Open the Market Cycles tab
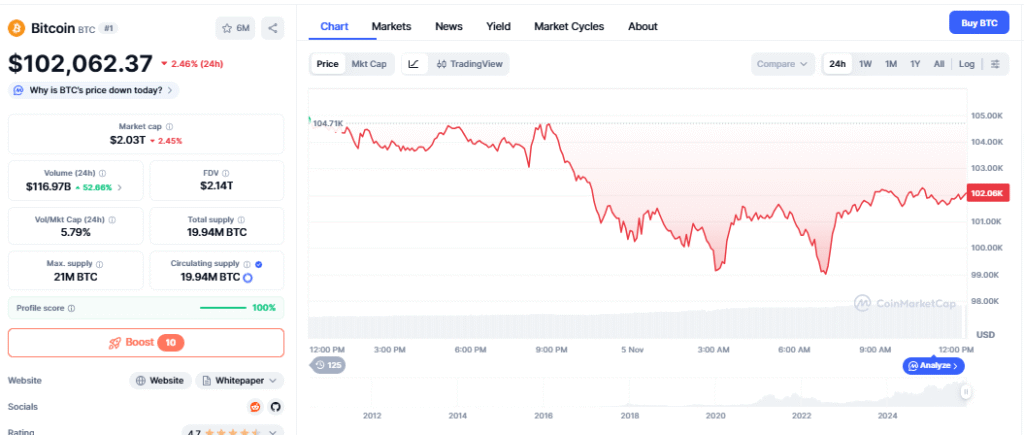This screenshot has height=435, width=1024. tap(569, 26)
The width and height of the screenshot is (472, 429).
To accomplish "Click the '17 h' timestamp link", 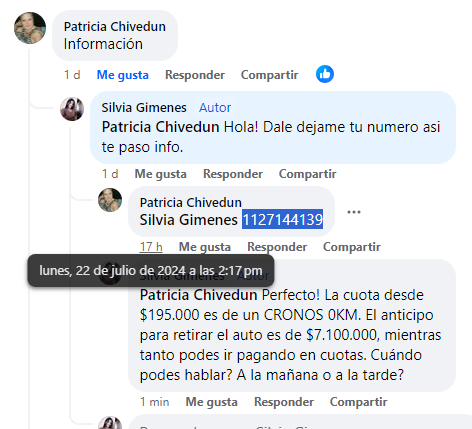I will tap(151, 247).
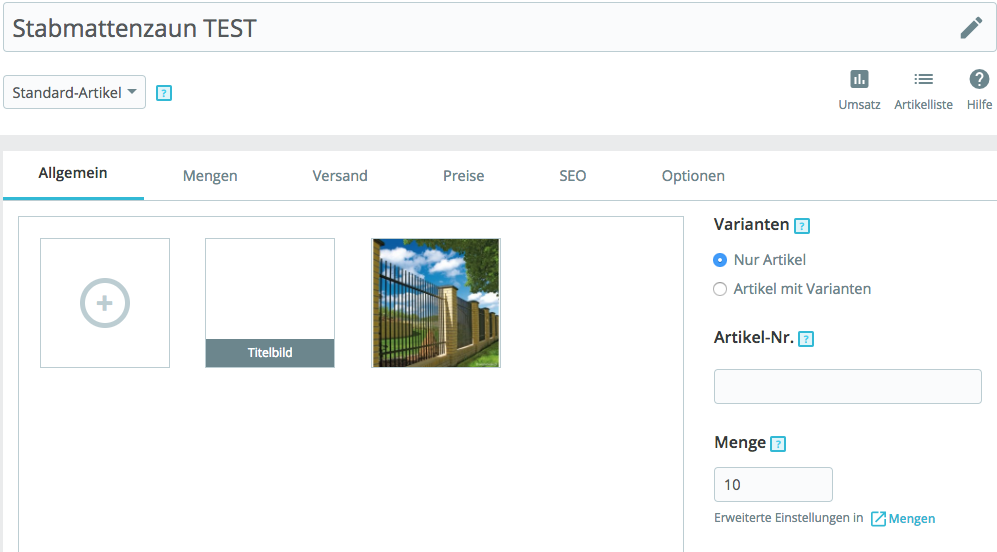Select the fence product image thumbnail
Image resolution: width=997 pixels, height=552 pixels.
coord(436,303)
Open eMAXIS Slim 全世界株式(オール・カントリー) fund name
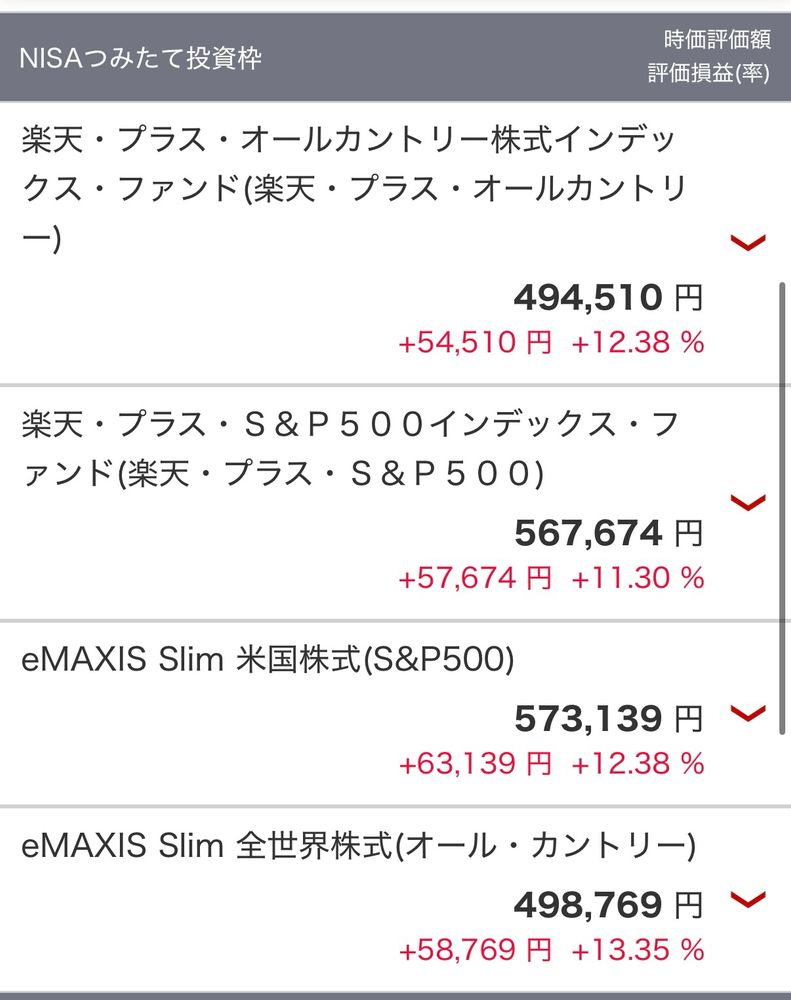This screenshot has height=1000, width=791. click(x=358, y=847)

[Aim of the task] Repeat each line of the listing word for word, from the first through the line that contains "The width and". Any picture stays out.

[Expected answer]
Open the Market Cycles tab
This screenshot has height=435, width=1024. tap(569, 26)
The width and height of the screenshot is (472, 429).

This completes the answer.